**Page text**:
+===+

Sajid Quresh Abbasi, [MD Kohsar Foundation Schools] is a renowned educationalist, Social & political worker of the region. He has served as Naib Ameer Jamaat e Islami Abbottabad, General secretary JI Abbottabad & Ameer JI PK45. Currently, He is member of District Shura of Jamaat E Islami Abbottabad. He remained President of Islami Jamiat Talaba Muzzafarabad during his student life. He is renowned for his social welfare and religious activities. He is grandson of Sardar Yaqoob Khan Abbasi Shaheed.
Anwer Saeed Abbasi son of Fazil Khan of Basian was the first foreign qualified architectural engineer of Circle Bakote who designed the Shaheed-e-Millat Secretariat, Blue Area Islamabad. He also designed Facto Building Islamabad. He died a heart attack in 2005 and is buried in Basian.  He was the elder brother of Zakir Abbasi, ex chairman of All Teacher Association Circle Bakote.
Zafir Shah of Lower Basian was the first person who was punished during the rule of Zia ul Haq in Rawalpindi in 1980. All his property was seized and he was imprisoned for 30 months. He recovered his property and other assets in 1994 during Benazir Bhutto government.
 The first meeting of Ibrahim Khan and Sardar Qayume Khan was held in Basian at Dewan in 1948.

+===+

**Problem statement**: Copy the page text word for word, from "Anwer Saeed Abbasi" to "Association Circle Bakote.". The entries have nothing to do with the page text.

**Record extracts**:
+===+

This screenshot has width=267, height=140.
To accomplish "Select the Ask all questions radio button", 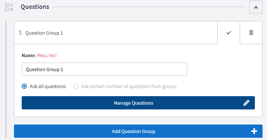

+===+

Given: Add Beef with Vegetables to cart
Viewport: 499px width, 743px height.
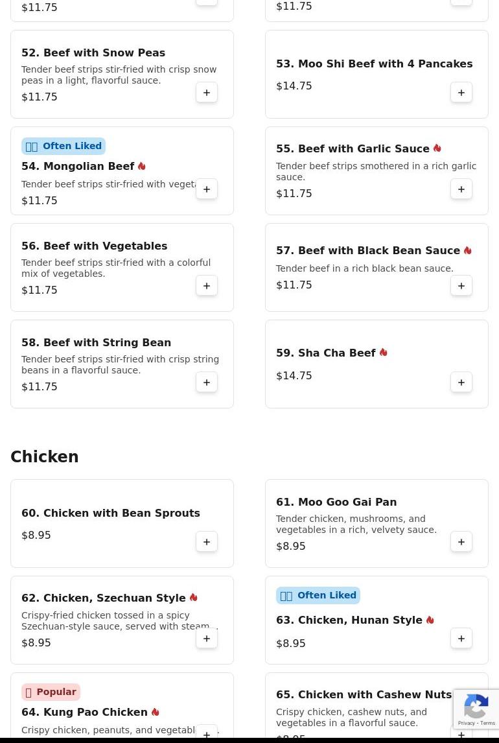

+===+

**Written solution**:
Anwer Saeed Abbasi son of Fazil Khan of Basian was the first foreign qualified architectural engineer of Circle Bakote who designed the Shaheed-e-Millat Secretariat, Blue Area Islamabad. He also designed Facto Building Islamabad. He died a heart attack in 2005 and is buried in Basian.  He was the elder brother of Zakir Abbasi, ex chairman of All Teacher Association Circle Bakote.